The act also provides that whenever any taxpayer applies to a court for a mandamus to compel a collector of taxes to receive coupons for them, it shall be the duty of the collector to return that he is ready to receive, in payment of the taxes, the coupons as soon as they have been legally ascertained to be genuine, and by law actually receivable; and that, upon such return being made, the court shall require the petitioner to pay his taxes to the collector of the city or county, or to the treasurer of the Commonwealth; and upon filing the receipt for the same, that the court shall direct the petitioner to file his coupons in court, which shall then forward the same to the county court of the county or hustings court of the city where the taxes are payable, and direct that court to frame an issue between the petitioner and the Commonwealth as to whether the coupons thus tendered are genuine and legally receivable for taxes. On the trial either party is to be entitled to exceptions, and to an appeal to the Circuit Court and to the Supreme Court of Appeals. If the decision be finally in favor of the petitioner, he is to be entitled to a mandamus that the coupon be received for taxes; but inasmuch as those taxes have already been paid, they are to be refunded by the treasurer of the Commonwealth out of the first money in the treasury, in preference to all other claims. A subsequent act, passed on the 7th of April, 1882, amending a section of the Code of Virginia of 1873, prohibits the Supreme Court of Appeals from issuing the writ of mandamus or any other summary process to compel the collecting officers of the State to receive anything in payment of taxes other than gold or silver, treasury notes of the United States, or bills of the national banks.

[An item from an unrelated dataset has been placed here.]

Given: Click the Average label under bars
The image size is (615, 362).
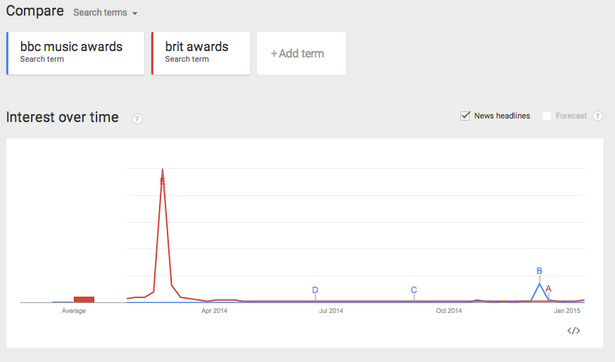Looking at the screenshot, I should pos(73,311).
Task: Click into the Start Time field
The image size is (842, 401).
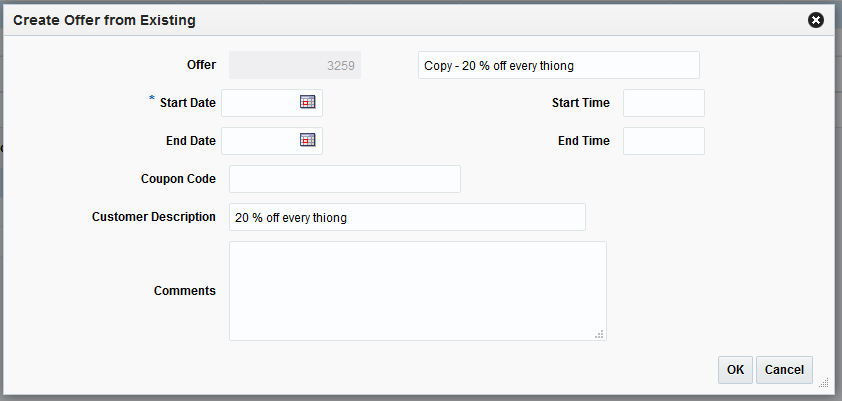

The question for decision here is as to the constitutionality of the act of Jan. 14, 1882, which destroys the receivability of the coupon for taxes, allows a suit for the recovery of its amount only after they have been paid, and authorizes a recovery only when the jury have found that it is genuine and legally receivable for them, and of the act of April 7, 1882, which withdraws from the Supreme Court of Appeals the power to compel the receivability of the coupon for taxes. In other words, Do these acts impair the obligation of the contract upon which the coupons were originally issued?

A brief reference to the history of the Funding Act of 1871 will serve to place this subject in a clear light. Prior to the late war Virginia constructed various public works, and to enable her to do so she borrowed large sums of money, for which she issued her bonds, exceeding in amount thirty millions of dollars. The interest on them was regularly paid up to the breaking out of the war. Afterwards its payments ceased, and until 1871, with the exception of some small sums remitted to London for foreign bondholders or paid in Virginia in Confederate money, and a small amount in 1866 and 1867, no part of the interest or principal was ever paid. In 1871, the principal of her debt, with its unpaid and overdue interest, amounted to over forty-five millions of dollars.

During the war the people of a portion of her territory separated from her, and formed a new State, by the name of West Virginia, which was admitted by Congress into the Union. Nearly one-third of the territory of Virginia and one-third of her people were thus withdrawn from her original limits and jurisdiction. Her then indebtedness was justly chargeable against her and the new State in some ratable proportion. The money raised by her bonds had been expended in improvements throughout her entire territory. All portions of it had participated in the benefits conferred by the expenditure of the moneys. It was but just, therefore, that the new State should assume and pay an equitable proportion of the debt. It is a well-settled doctrine of public law that, upon a division of a State into two or more States, her debts shall be ratably apportioned among them. See authorities upon this subject in Hartman v. Greenhow, 102 U.S. 672, 677.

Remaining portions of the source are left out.